ZEFINÍ, MAS CONTINUA

O ano de 2011 foi bem esquisitão, em se considerando a quantidade de fatos inéditos. Primeiro meu processo involuntário de emagrecimento que ia a todo vapor após o tratamento contra a hepatite C, que me encolheu dos antigos e bem-amados 72 kg para exatos 60 (dois ou três anos depois os 60 kg viraram 91 por obra e graça da gloriosa tireoide, mas isso é outra história). Além da sensação de fraqueza decorrente da perda de massa muscular, ainda tive que reformular o guarda-roupa, pulando do manequim 40 para o 36, se não me engano. Meu layout estava assim mezzo Marco Maciel mezzo mapa do Chile, um mimo, silhueta era força de expressão. 

Em seguida a novidade realmente porreta: a viagem a Paris, longamente planejada e finalmente realizada. Juntando os familiares de sempre com alguns amigos, éramos 16 aloprados doidinhos pra conhecer o Louvre.

Eu manjava de francês tanto quanto minha mãe mandava bem em física quântica. Aliás, ninguém da turma ia além do sivuplé, randevu e mercibocu. No começo foi aquela coisa chata de chegar impondo o inglês pra rapaziada, que não sem razão mostrava profundo incômodo. Franceses e ingleses não se bicam, no máximo se toleram, e isto tem origem em algumas guerras e outras tantas invasões ao longo da História. Descobri com o passar dos dias que esse mal-estar era facilmente evitável, bastando iniciar a conversa com algo shakespeareano mais simpático, tipo “desculpe, não falo francês; podemos conversar em inglês?”. 

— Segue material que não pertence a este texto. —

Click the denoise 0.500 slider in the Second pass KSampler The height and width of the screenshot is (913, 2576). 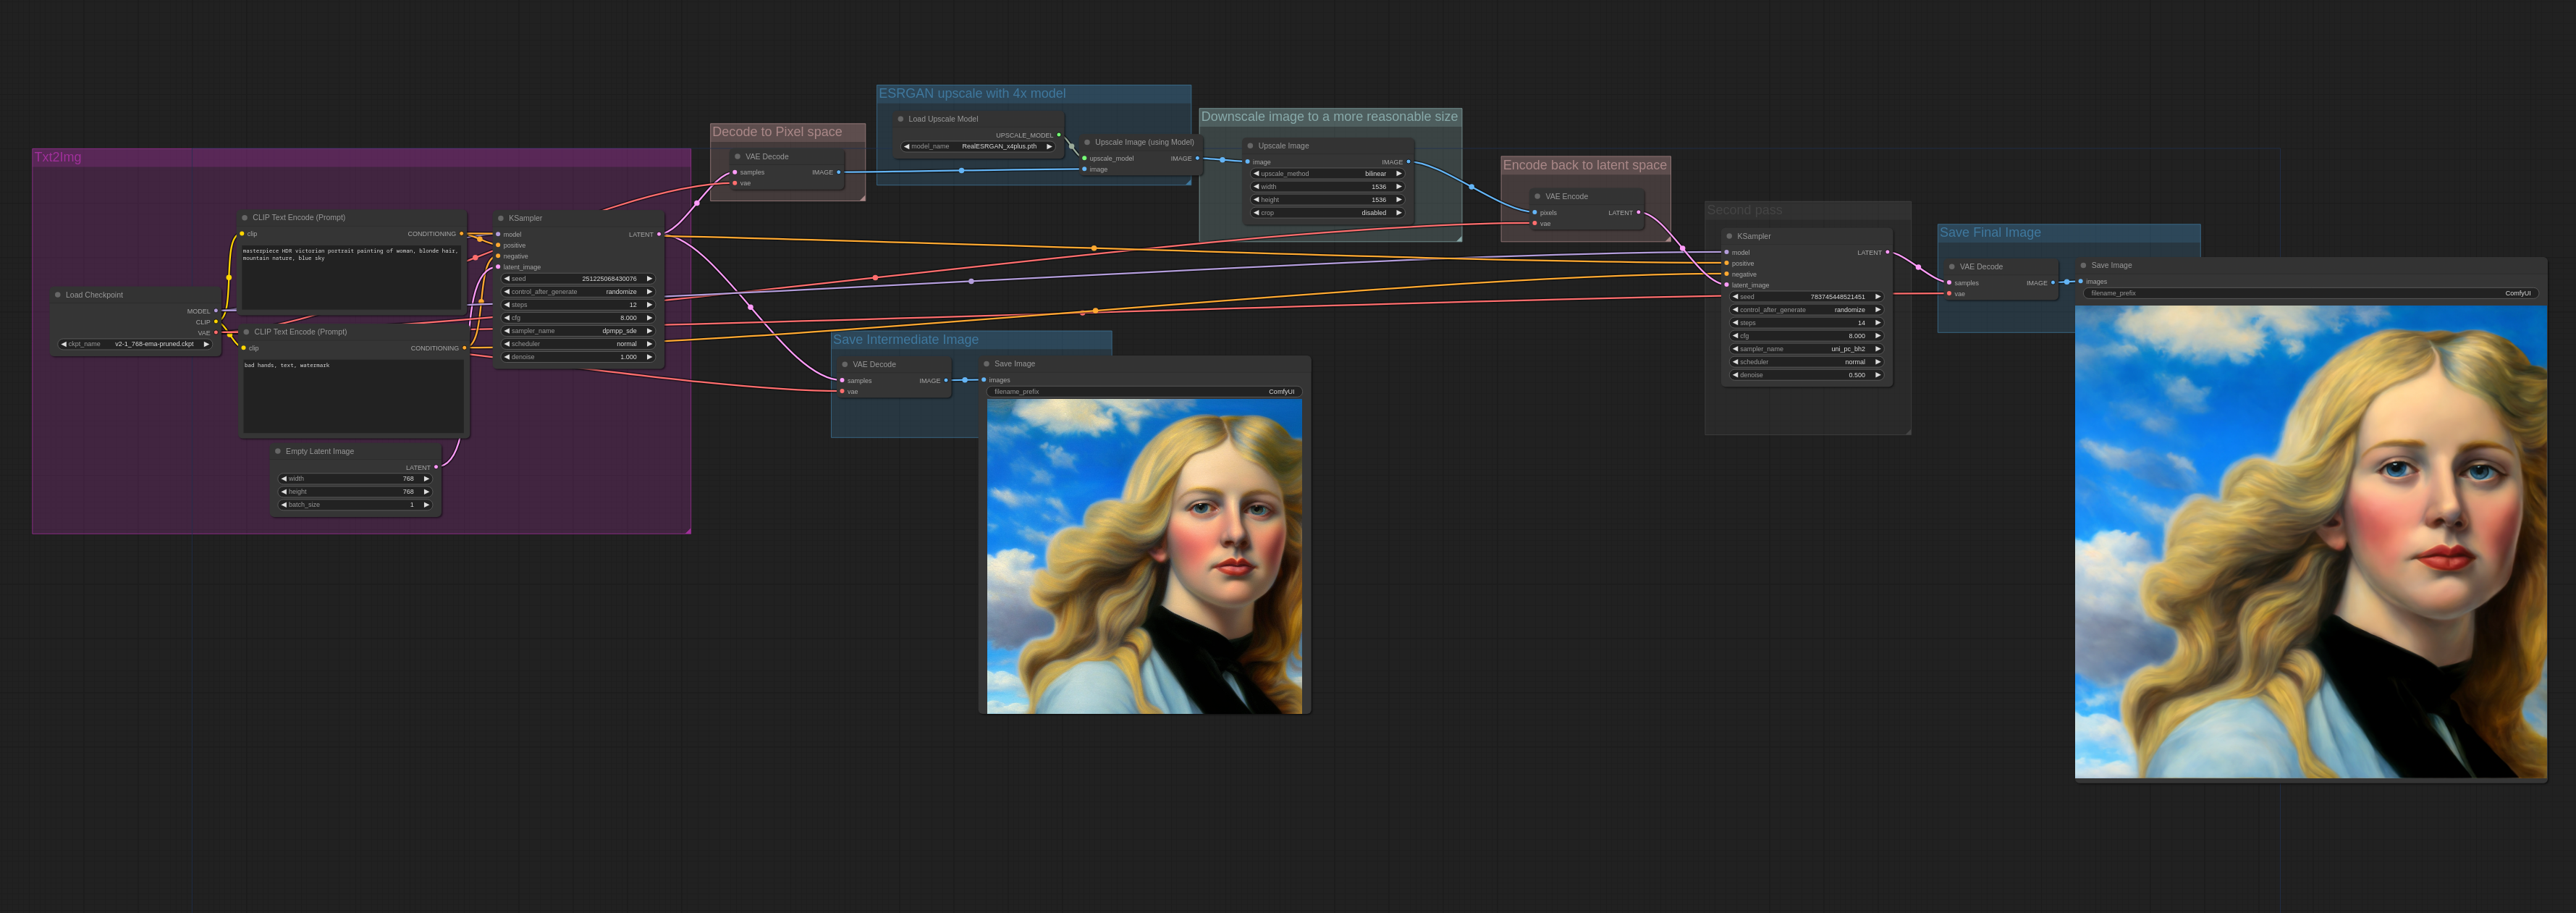click(1806, 375)
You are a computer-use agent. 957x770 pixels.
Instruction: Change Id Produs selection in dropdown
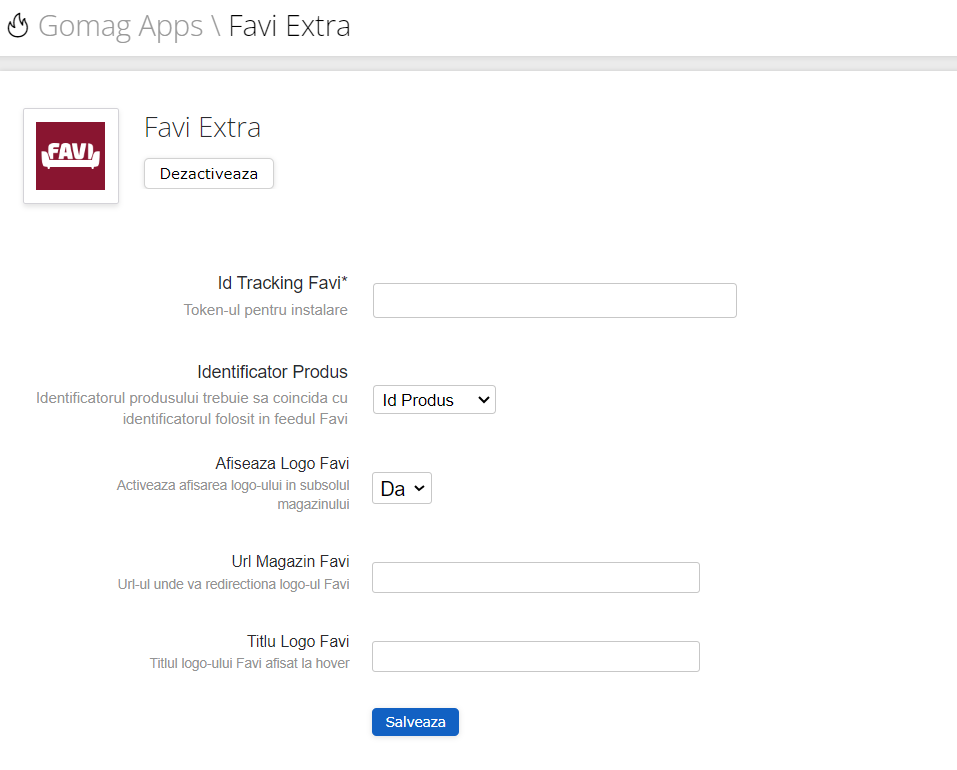coord(434,399)
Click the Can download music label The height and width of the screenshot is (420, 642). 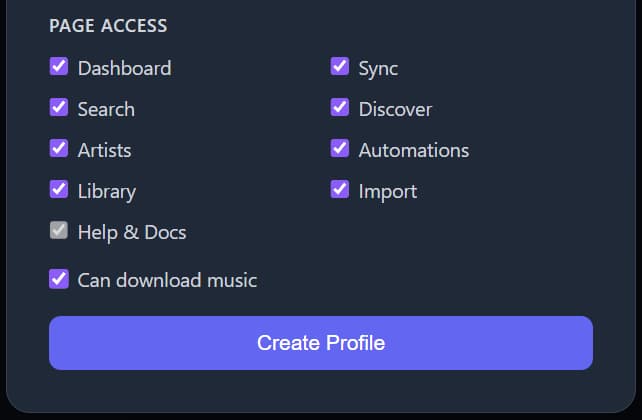click(167, 280)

O encantamento e o desejo de poder voltar outras vezes fizeram florescer a vontade de aprender a língua, então providenciei minha matrícula na Aliança Francesa assim que cheguei de volta à Terra Brasilis.

Sim, o francês é uma língua latina como nosso português, mas isso não significa que seja moleza. Pelo contrário, há fonemas e regras sintáticas que chegam a arder a pleura se resolvermos cumprir como se deve, mas é, por outro lado, algo altivo, musical, apaixonante. 

Ao cabo de 11 ou 12 semestres de estudos, leituras, provas, mudanças de nível, novos colegas, novos professores, festas, projetos, progresso, cheguei ao final do curso regular. Em seguida eu me submeti ao DELF, que vem a ser a sigla para “Diplôme d’Études en Langue Française”, um diferencial para quem se candidata a um emprego ou estudos em qualquer nível em países francófonos. Passei, meio que batendo na trave, mas passei. Esse diploma era algo que só alcançaria minha própria vaidade, porque nem patrão eu tinha mais para reivindicar uma promoção. 

Os últimos três anos foram os mais marcantes e divertidos, porque mantivemos a turma e a professora e, com isso, ultrapassamos as barreiras de corpo docente/discente e nos tornamos simplesmente bons amigos. Estou lhes devendo um churrasco aqui em casa, a despedida foi meio dolorida.

Em que outro lugar um dia de prova viraria motivo para festa? A carga horária era de três horas, então quando havia avaliação nos habituamos a concluir em no máximo duas e depois era a hora dos queijos, vinhos, patês, pães e o que mais fôssemos capazes de comprar na base do rachid. Se a vida toda eu nunca encarei os estudos como um fardo ou obrigação, na Aliança Francesa a coisa beira a covardia, tamanho o prazer e a diversão, o que imagino explicar o aprendizado parecer que flui mais natural e rapidamente.

O fim do curso deixou um certo gosto de luto, que tentei atenuar participando de turmas extras exclusivas para conversação. Da minha turma alguns se mudaram de cidade, de estado e até de país, a pandemia também fez seus estragos e encolheu a escola, muitos professores e funcionários partiram para outras aventuras e projetos profissionais. Ainda nos comunicamos esporadicamente via grupo de WhatsApp, mas espero mesmo que venha a ser possível um reencontro, senão com todos, pelo menos com os possíveis.

De repente a saudade bateu. Matá-la será bom para a alma.